Novel phosphorylation target in the serum response factor MADS box regulates α-actin transcription

Iyer, Dinakar, Belaguli, Narasimhaswamy, Flüeck, Martin, Rowan, Brian G., Wei, Lei, Weigel, Nancy L., Booth, Frank W., Epstein, Henry F., Schwartz, Robert J. and Balasubramanyam, Ashok (2003) Novel phosphorylation target in the serum response factor MADS box regulates α-actin transcription. Biochemistry, 42 (24). pp. 7477-7486. ISSN 1943-295X

File not available for download.

Abstract

Serum response factor (SRF) is a phosphoprotein that regulates skeletal and cardiac α-actin gene transcription. Myotonic dystrophy protein kinase (DMPK), a muscle- and neuron-restricted kinase, enhanced SRF-mediated promoter activity of the skeletal and cardiac α-actin genes in C2C12 myoblasts as well as in nonmyogenic cells.
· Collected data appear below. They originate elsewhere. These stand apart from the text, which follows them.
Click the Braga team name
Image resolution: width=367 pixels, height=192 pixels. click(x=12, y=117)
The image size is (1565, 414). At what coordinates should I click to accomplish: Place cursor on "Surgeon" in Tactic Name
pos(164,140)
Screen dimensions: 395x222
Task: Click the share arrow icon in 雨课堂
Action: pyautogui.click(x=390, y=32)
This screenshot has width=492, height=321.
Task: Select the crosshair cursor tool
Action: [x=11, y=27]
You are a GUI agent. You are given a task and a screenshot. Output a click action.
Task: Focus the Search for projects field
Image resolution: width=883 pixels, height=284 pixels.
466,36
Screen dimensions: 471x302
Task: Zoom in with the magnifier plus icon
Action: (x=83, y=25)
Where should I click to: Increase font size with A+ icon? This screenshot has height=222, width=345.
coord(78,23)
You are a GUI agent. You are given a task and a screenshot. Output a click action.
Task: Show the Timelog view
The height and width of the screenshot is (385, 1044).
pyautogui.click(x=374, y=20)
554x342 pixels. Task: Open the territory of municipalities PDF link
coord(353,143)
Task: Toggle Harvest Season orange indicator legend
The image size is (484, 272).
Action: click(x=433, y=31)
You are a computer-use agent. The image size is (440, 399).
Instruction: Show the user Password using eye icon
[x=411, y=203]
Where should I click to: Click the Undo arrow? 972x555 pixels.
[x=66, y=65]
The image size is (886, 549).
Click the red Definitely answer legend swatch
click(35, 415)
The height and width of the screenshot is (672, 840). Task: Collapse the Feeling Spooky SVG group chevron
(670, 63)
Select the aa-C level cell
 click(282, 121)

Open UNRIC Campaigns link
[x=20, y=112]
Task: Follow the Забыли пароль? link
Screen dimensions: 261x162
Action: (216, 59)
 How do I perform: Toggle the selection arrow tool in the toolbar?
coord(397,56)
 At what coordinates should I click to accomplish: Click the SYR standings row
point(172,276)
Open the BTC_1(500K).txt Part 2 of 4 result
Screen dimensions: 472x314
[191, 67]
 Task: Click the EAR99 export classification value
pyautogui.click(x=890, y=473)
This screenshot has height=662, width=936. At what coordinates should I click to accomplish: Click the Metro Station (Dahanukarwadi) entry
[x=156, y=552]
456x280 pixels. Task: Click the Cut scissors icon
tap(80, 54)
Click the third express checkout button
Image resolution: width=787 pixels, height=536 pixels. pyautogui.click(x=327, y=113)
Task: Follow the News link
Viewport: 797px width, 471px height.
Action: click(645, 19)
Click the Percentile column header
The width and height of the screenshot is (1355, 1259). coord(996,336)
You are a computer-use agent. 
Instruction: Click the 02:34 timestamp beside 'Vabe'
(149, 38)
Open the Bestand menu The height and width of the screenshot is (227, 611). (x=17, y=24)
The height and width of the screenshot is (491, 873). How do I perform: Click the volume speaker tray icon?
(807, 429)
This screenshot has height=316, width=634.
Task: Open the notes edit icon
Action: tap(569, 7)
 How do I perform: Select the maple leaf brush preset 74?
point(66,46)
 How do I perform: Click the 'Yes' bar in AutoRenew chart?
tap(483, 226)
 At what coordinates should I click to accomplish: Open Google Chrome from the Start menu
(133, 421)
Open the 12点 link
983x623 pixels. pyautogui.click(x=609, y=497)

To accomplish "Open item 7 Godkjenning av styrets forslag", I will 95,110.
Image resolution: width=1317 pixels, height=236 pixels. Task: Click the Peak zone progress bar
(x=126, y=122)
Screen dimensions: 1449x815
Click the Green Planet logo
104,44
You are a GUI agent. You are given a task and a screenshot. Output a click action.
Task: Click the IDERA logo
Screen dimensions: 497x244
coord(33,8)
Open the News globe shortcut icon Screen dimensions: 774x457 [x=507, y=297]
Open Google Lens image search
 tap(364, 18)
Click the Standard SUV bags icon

DMPK phosphorylated SRF in vitro in the αI coil of the DNA-binding domain in the MADS box, a highly conserved region required for DNA binding, dimerization, and co-activator interaction in COS and CV1 cells. Threonine 159 in the MADS box αI coil was a specific phosphorylation target in vitro as well as in vivo of both DMPK and protein kinase C-α. Substitution of threonine 159 with the nonphosphorylatable residue alanine markedly diminished activation of the cardiac α-actin promoter in the presence of kinase, while its substitution with aspartic acid, to introduce a negative charge and mimic phosphorylation, restored activation completely. Phosphorylation of the MADS box may constitute a novel mechanism for regulation of SRF-dependent actin gene transcription.